» **WORK REQUIRED**: Go through the records below and show every line with the string "agent".

________

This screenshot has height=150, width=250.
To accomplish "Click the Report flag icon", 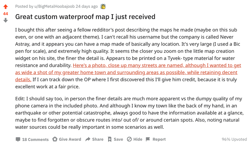I will point(148,139).
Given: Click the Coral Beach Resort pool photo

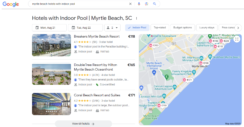Looking at the screenshot, I should tap(52, 104).
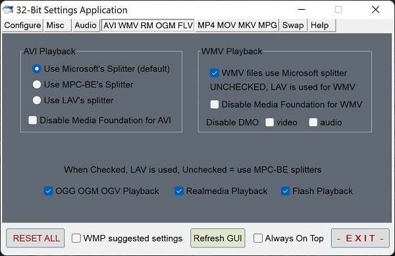Switch to the Configure tab
This screenshot has width=395, height=256.
click(x=22, y=26)
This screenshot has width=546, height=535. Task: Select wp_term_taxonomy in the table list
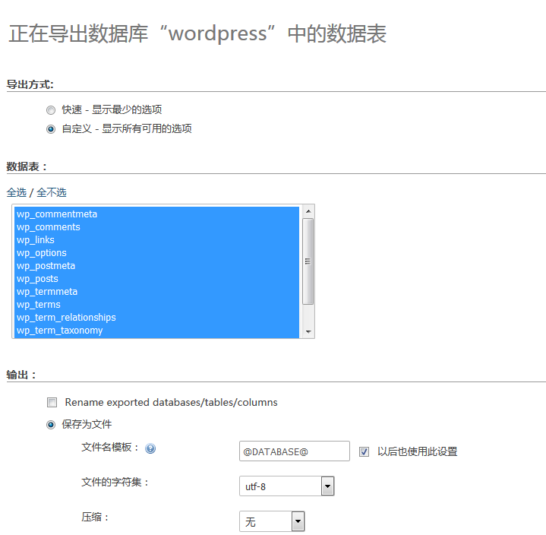tap(60, 331)
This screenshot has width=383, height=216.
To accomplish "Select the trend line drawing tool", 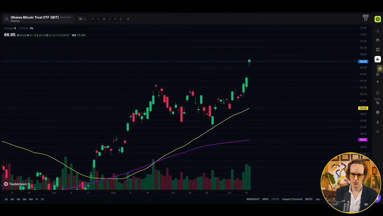I will pos(93,19).
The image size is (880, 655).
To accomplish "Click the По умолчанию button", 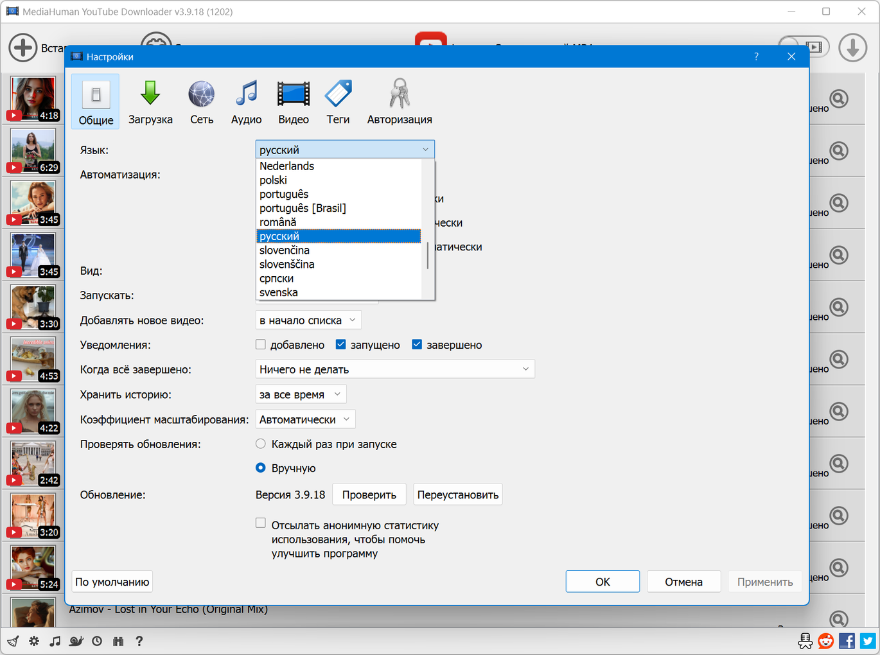I will click(x=112, y=582).
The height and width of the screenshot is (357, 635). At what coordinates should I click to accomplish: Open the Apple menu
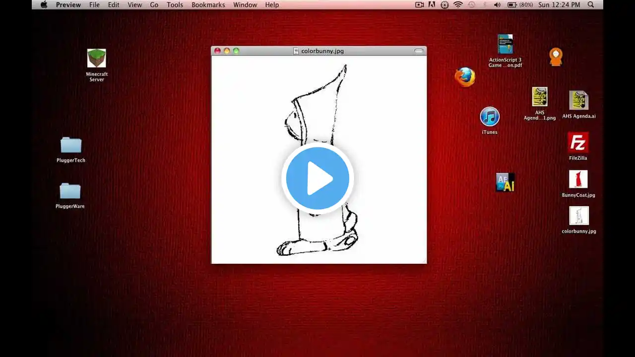tap(44, 5)
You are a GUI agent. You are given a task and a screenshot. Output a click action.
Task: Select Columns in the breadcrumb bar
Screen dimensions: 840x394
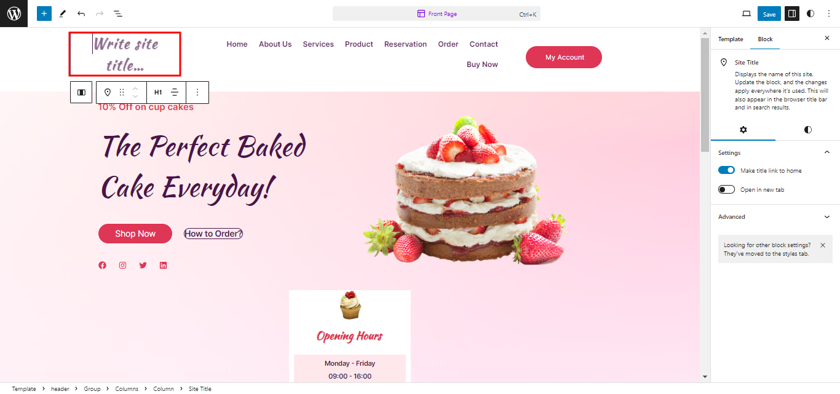coord(127,389)
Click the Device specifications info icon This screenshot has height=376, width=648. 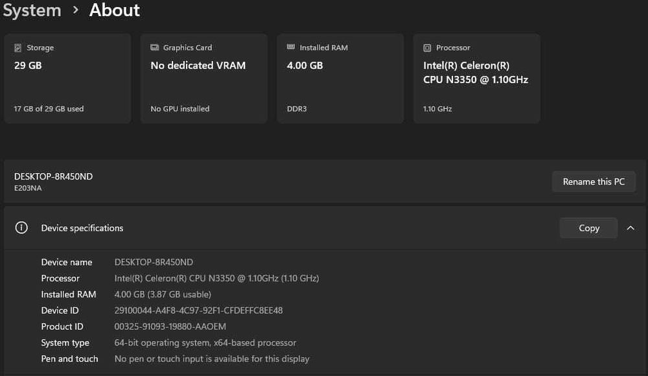(22, 228)
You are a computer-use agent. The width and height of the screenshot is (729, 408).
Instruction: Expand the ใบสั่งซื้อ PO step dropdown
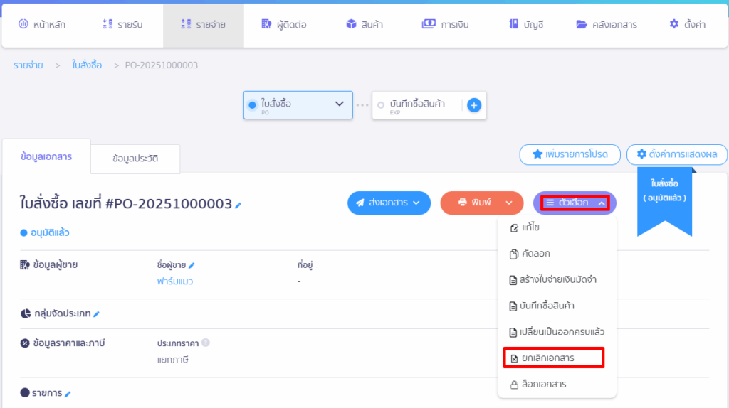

________

» **ANSWER FOR THIS EXERCISE**:
You are a GUI agent. You are given a task and a screenshot. Output a click action.
You are a computer-use agent. The width and height of the screenshot is (729, 408).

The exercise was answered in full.